→ Your instructions
Duplicate the lines below, from the line containing "Task: Click the globe language icon" through the line containing "Action: (x=829, y=1061)", and nothing else.

[Start of Records provided]

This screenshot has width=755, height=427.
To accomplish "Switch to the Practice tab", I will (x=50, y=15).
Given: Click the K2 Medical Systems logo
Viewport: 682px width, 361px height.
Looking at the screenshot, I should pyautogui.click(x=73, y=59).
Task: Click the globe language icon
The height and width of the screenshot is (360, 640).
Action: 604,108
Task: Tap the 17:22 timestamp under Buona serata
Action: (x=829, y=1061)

[End of Records provided]
[Start of Records provided]

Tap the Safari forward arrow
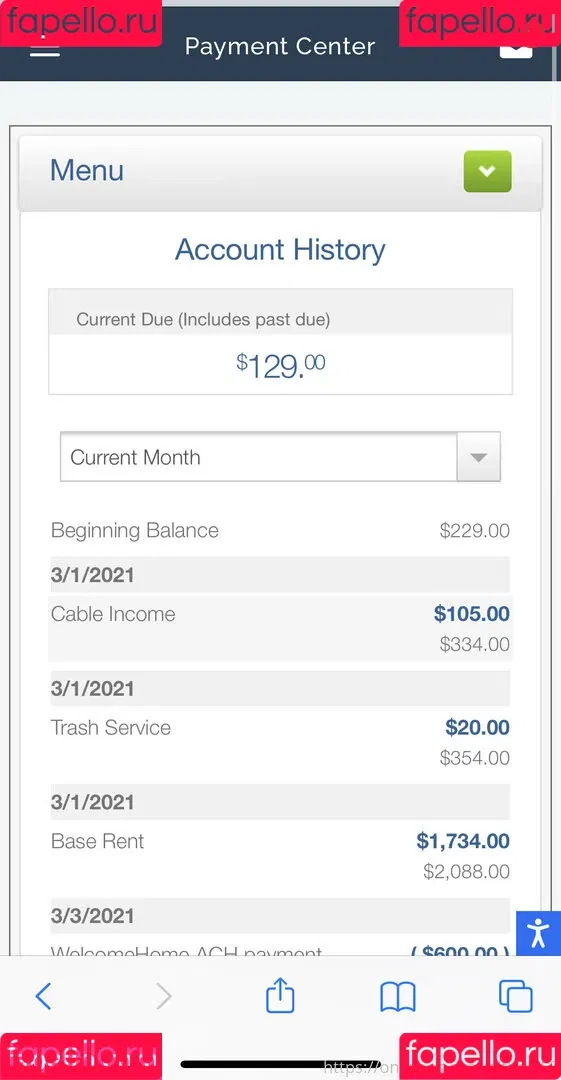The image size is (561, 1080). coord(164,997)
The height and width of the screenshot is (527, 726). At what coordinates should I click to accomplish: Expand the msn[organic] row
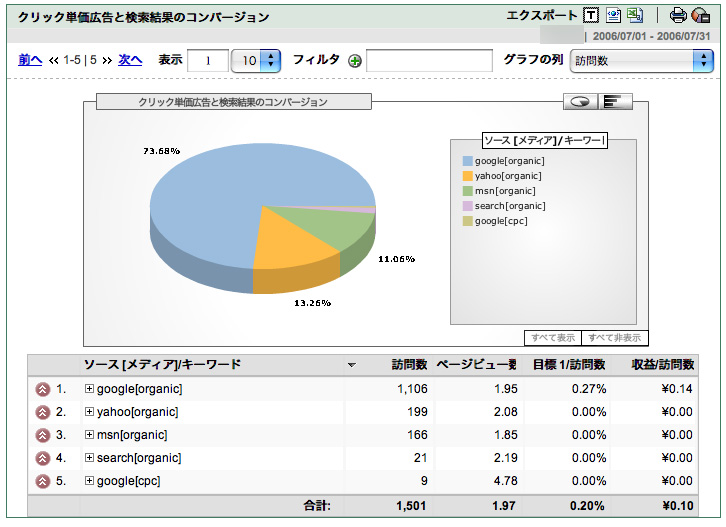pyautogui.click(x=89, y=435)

[End of Records provided]

→ Written response
Task: Click the globe language icon
The height and width of the screenshot is (360, 640).
Action: 604,108
Task: Tap the 17:22 timestamp under Buona serata
Action: (x=829, y=1061)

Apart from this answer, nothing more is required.